Being a leader in crisis is tough – we must take care
Leaders must take care of themselves physically, emotionally and psychologically, writes Jill Westerman
Some years ago as the fairly new principal of an adult education college I read a short article entitled Leadership in a Permanent Crisis by Heifetz, Grashow and Linsky. At that point, in 2009, we were experiencing the impact of the global economic crash; this had begun to affect my own small part of the FE system, which was already buffeted by shifts in policy away from adult learning. The authors argued that it would be a mistake to assume that the crisis would pass and we would return to our previous normality: ‘The immediate crisis…merely sets the stage for a sustained or even permanent crisis of serious and unfamiliar challenges’. Over the ensuing years the challenges persisted and I learned to live with ongoing uncertainty – about funding, which could be cut at very short notice, and about policy, which changed equally rapidly.
In recent weeks, now as a governor of a very similar adult education college I find myself returning to the article, which feels relevant in what is a crisis of a very different magnitude. The leaders of adult and further education institutions, indeed the leaders of almost anything, find they are in a time of crisis and uncertainty which goes beyond anything we experienced in 2009. Once the crisis phase of leadership passes the tougher process of adapting to the new normality begins: staff and students will look to leaders for certainty and solutions.

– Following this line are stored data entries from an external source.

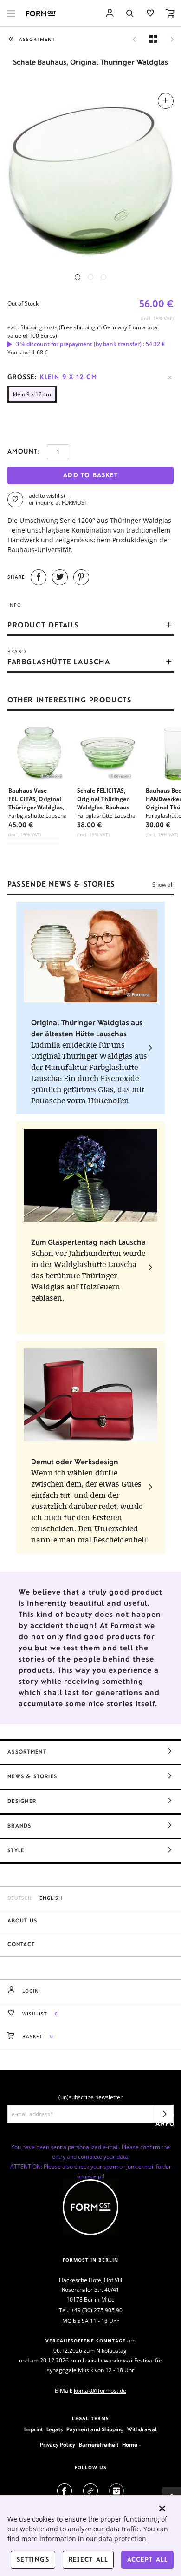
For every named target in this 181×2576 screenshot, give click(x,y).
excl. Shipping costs (32, 327)
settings (33, 2559)
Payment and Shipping (94, 2429)
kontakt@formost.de (100, 2391)
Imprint (33, 2429)
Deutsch (19, 1898)
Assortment (26, 1751)
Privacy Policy (57, 2445)
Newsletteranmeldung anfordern (164, 2116)
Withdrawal (142, 2429)
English (51, 1898)
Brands (19, 1825)
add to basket (90, 475)
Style (16, 1850)
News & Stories (32, 1776)
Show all (163, 884)
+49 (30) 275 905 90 (97, 2310)
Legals (54, 2429)
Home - (131, 2445)
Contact (21, 1944)
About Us (22, 1920)
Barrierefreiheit (98, 2445)
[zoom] (90, 176)
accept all (147, 2559)
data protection (122, 2538)
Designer (21, 1801)
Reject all (88, 2559)
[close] (162, 2508)
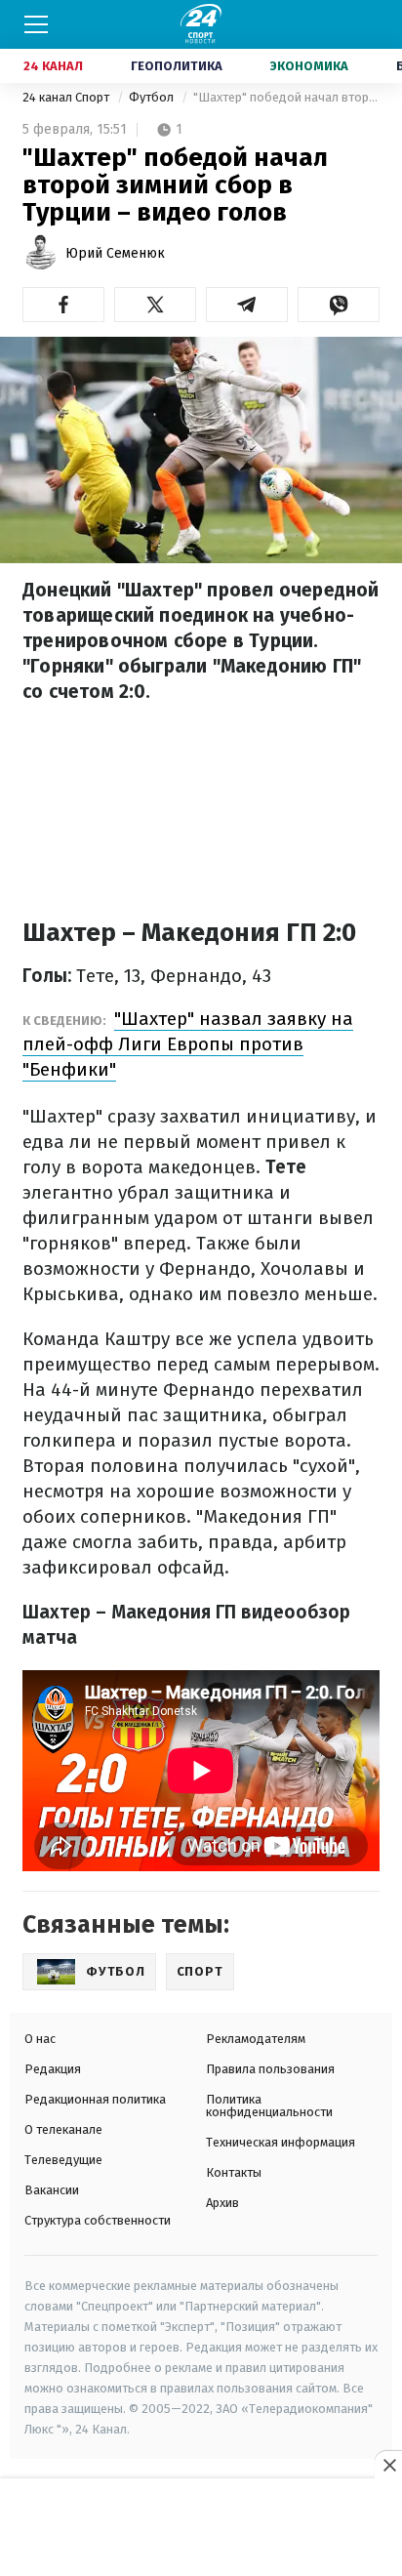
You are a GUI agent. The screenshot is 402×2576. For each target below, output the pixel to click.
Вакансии (51, 2190)
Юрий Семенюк (115, 253)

But as we know there are no easy solutions to complex problems; at the moment any certainty feels a way off. We hope for an end to the horror of the illness and loss of life, but when this will happen is unknown. I am reminded of Jim Collins’ description of the Stockdale paradox; we need to be certain that this will end, but not pin our hopes on any particular end date as dashed hopes create despair.

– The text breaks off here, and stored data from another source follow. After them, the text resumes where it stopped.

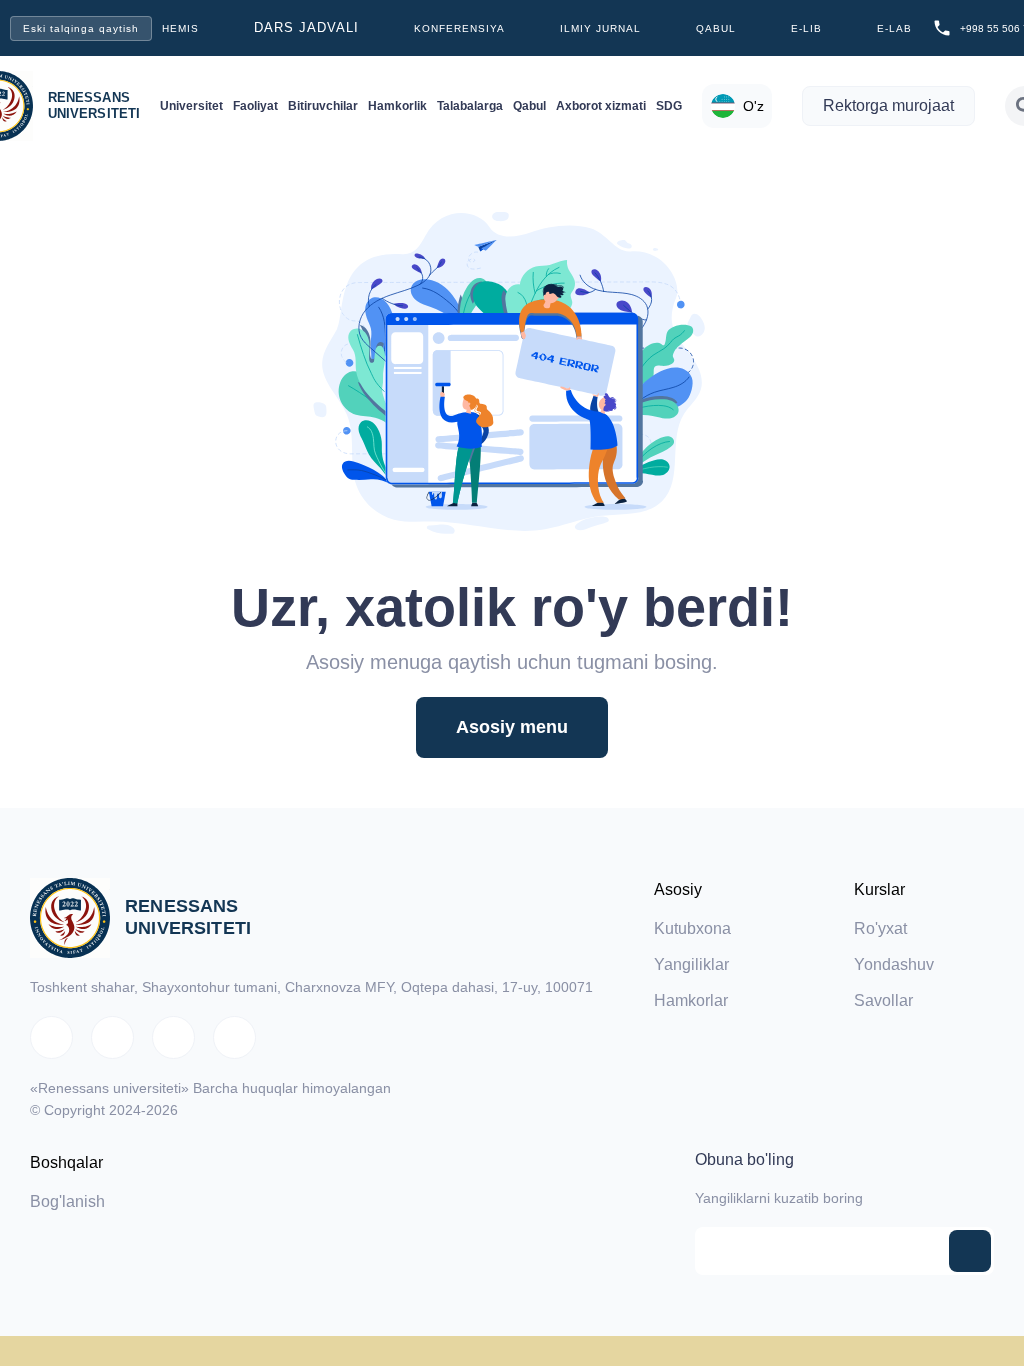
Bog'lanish (67, 1201)
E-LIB (806, 28)
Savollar (883, 1000)
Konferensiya (459, 28)
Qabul (716, 28)
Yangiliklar (691, 964)
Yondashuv (894, 964)
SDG (669, 106)
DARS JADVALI (306, 27)
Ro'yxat (880, 928)
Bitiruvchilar (323, 106)
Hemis (180, 28)
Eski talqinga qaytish (81, 28)
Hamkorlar (691, 1000)
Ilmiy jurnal (600, 28)
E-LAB (894, 28)
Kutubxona (692, 928)
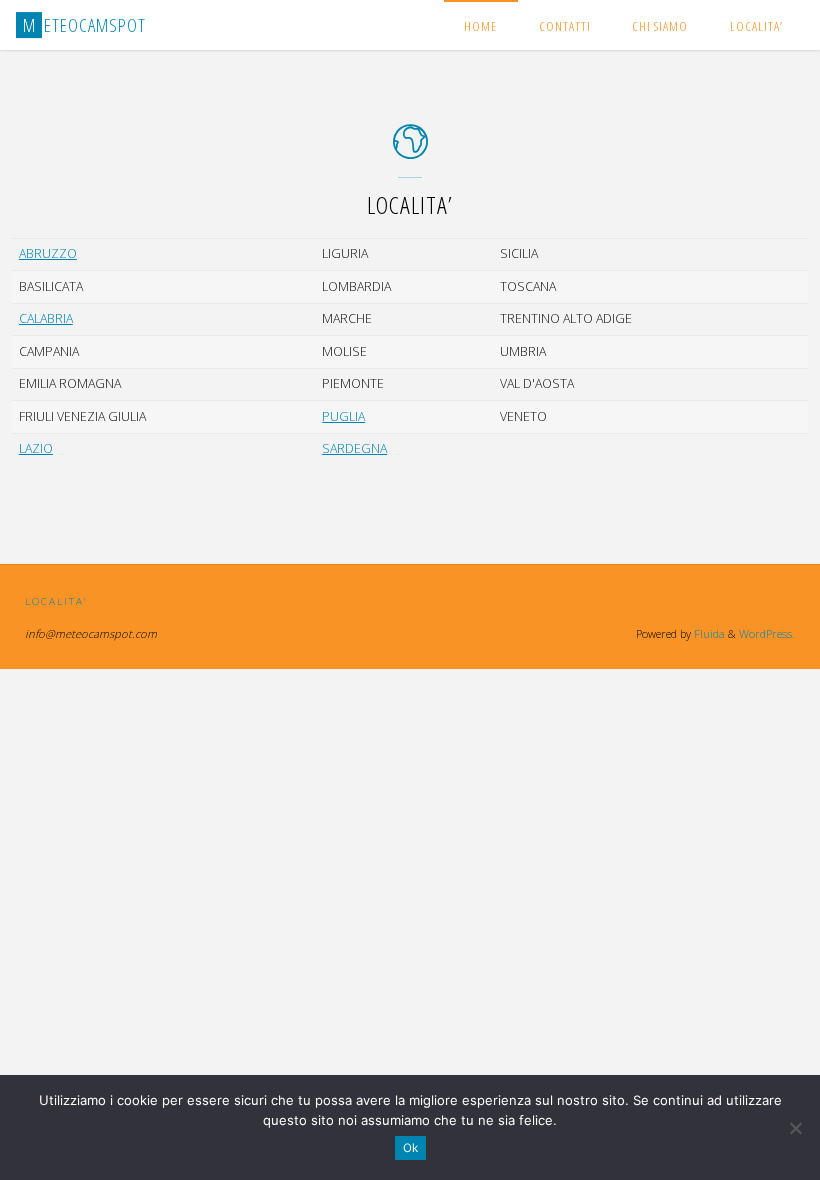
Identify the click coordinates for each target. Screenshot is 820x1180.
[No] (795, 1128)
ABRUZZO (48, 253)
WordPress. (767, 633)
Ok (410, 1148)
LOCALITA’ (56, 601)
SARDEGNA (354, 448)
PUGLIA (343, 416)
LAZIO (36, 448)
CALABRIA (46, 318)
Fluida (708, 633)
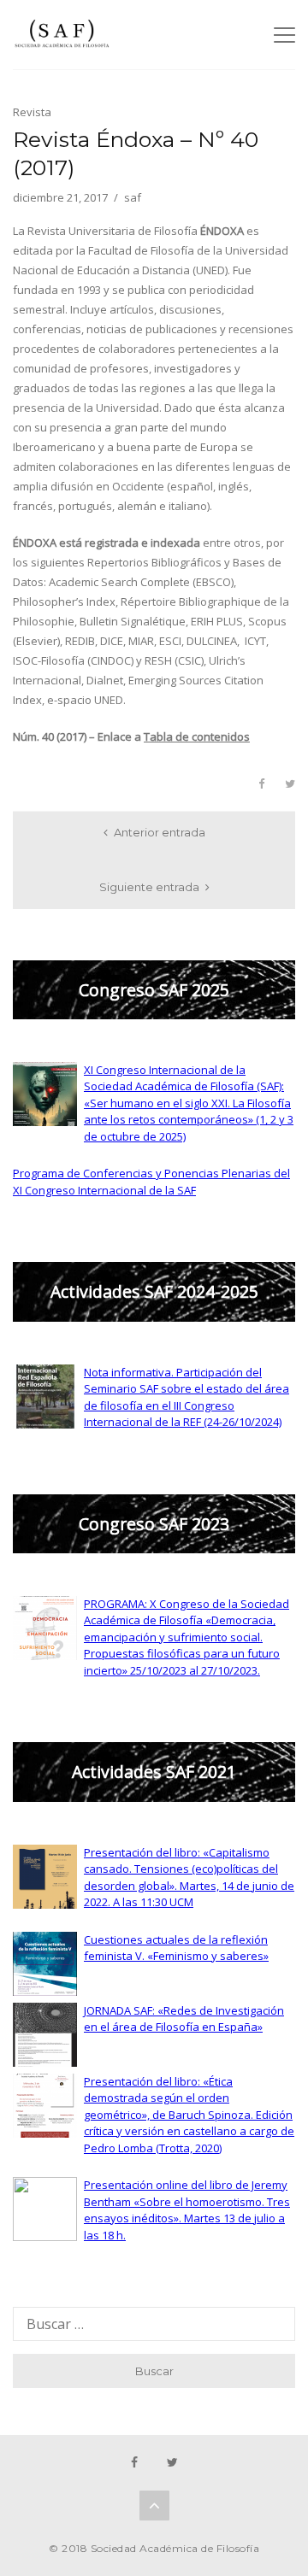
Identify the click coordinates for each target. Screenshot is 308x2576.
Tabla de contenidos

What can leaders do in this situation? Heifetz et al offer, not solutions, but broad precepts to follow as we move into the adaptive phase of the crisis. We need to allow ourselves and others time to grieve for what we have lost, and embrace the possibilities offered by disequilibrium, both to preserve and adapt. Disequilibrium can be disturbing, but it also brings a new energy. Many leaders prefer to be in control: this is a time to accept a loss of control and avoid detailed, grand strategic plans, instead running ‘numerous experiments’. Some of these may fail, but leaving a number of different paths open to the future means that failure does not mean further disaster.

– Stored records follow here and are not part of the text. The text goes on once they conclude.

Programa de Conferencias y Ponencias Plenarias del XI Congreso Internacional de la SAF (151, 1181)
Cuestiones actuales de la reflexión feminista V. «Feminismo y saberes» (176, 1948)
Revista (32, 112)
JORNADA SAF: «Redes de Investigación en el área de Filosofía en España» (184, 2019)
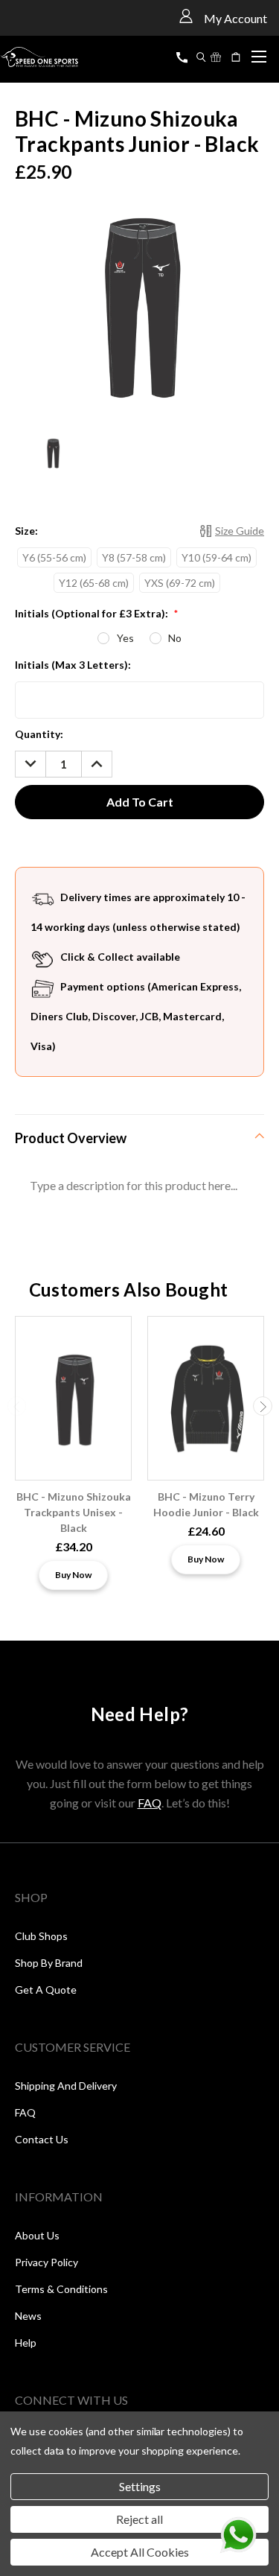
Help (25, 2342)
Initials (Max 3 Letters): (73, 664)
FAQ (149, 1803)
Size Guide (239, 530)
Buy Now (73, 1574)
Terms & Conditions (61, 2289)
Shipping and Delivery (66, 2085)
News (28, 2315)
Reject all (139, 2519)
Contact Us (41, 2139)
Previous (17, 1406)
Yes (125, 638)
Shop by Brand (49, 1962)
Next (262, 1406)
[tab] (139, 1137)
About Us (37, 2235)
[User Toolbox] (186, 15)
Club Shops (41, 1936)
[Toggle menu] (258, 54)
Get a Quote (46, 1989)
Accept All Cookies (140, 2552)
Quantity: (39, 734)
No (175, 638)
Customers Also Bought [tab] (128, 1289)
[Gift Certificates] (215, 57)
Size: (26, 530)
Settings (140, 2486)
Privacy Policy (46, 2262)
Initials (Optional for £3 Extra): (96, 613)
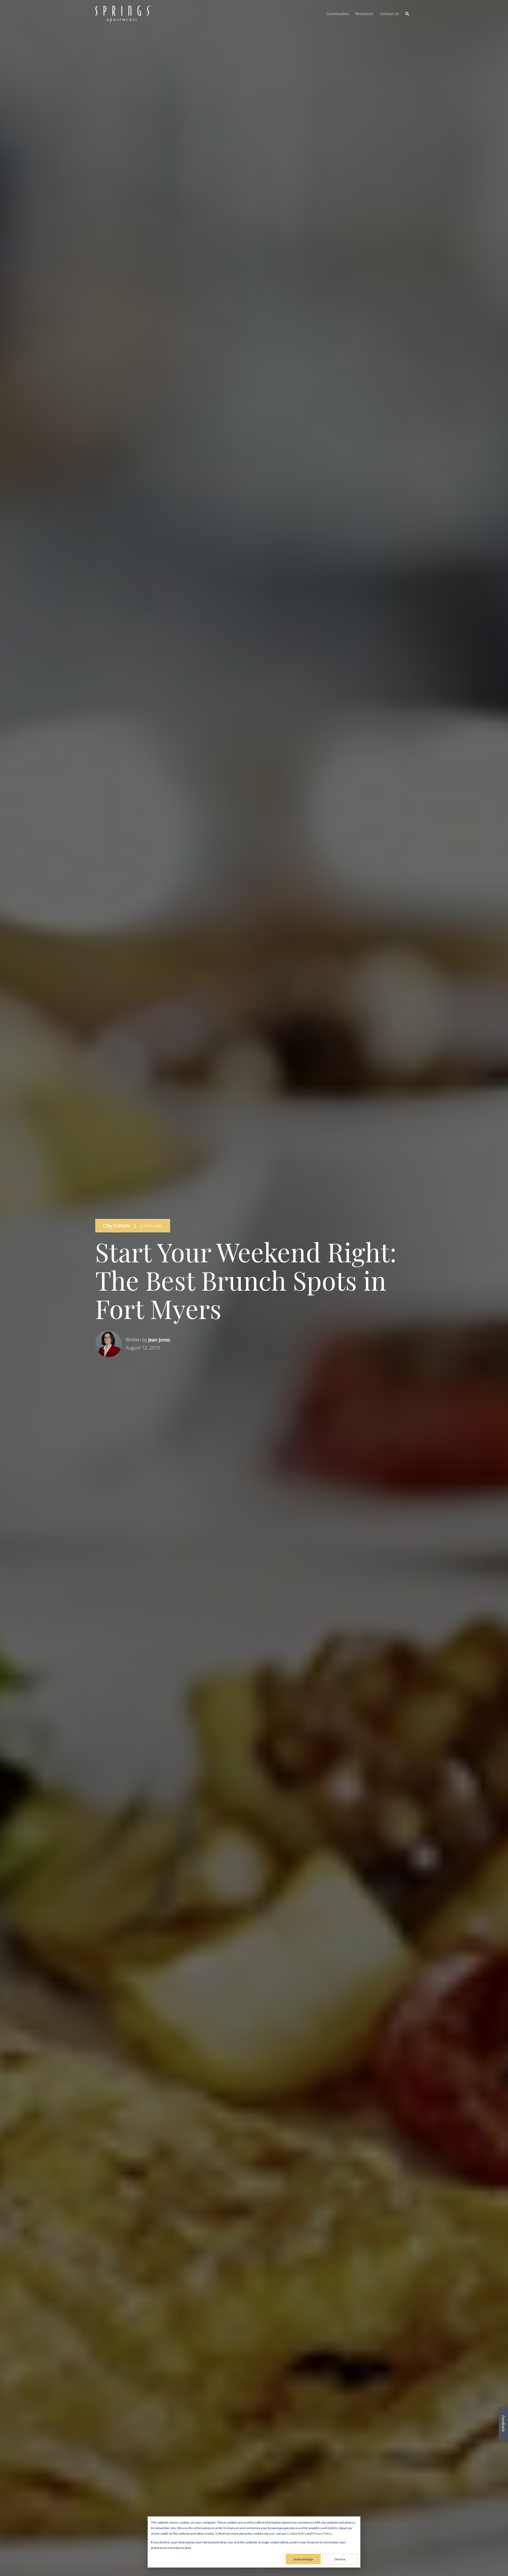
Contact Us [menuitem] (389, 13)
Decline (339, 2559)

At this point mobilise the resources you have: collecting the ideas of colleagues at all levels of the organisation will generate creativity; starting conversations will bring ideas and real distributed leadership which not only supports individual leaders, but also brings some much needed feeling of control to all – hitherto swept away in the face of the global pandemic.
For everyone, but importantly for leaders, this is a time to take care of ourselves: physically, emotionally and psychologically. Online communication is vital, but the resulting digital deluge can be constant and overwhelming. Leaders need to take time away from the demands of work to exercise, eat well and find sanctuaries and trusted confidantes.
The world is changing rapidly; we don’t yet know how much. This is the time to pause, however briefly, from crisis management to think and reflect on the future.
Jill is vice chair of the Further Education Trust for Leadership and a governor of City Lit.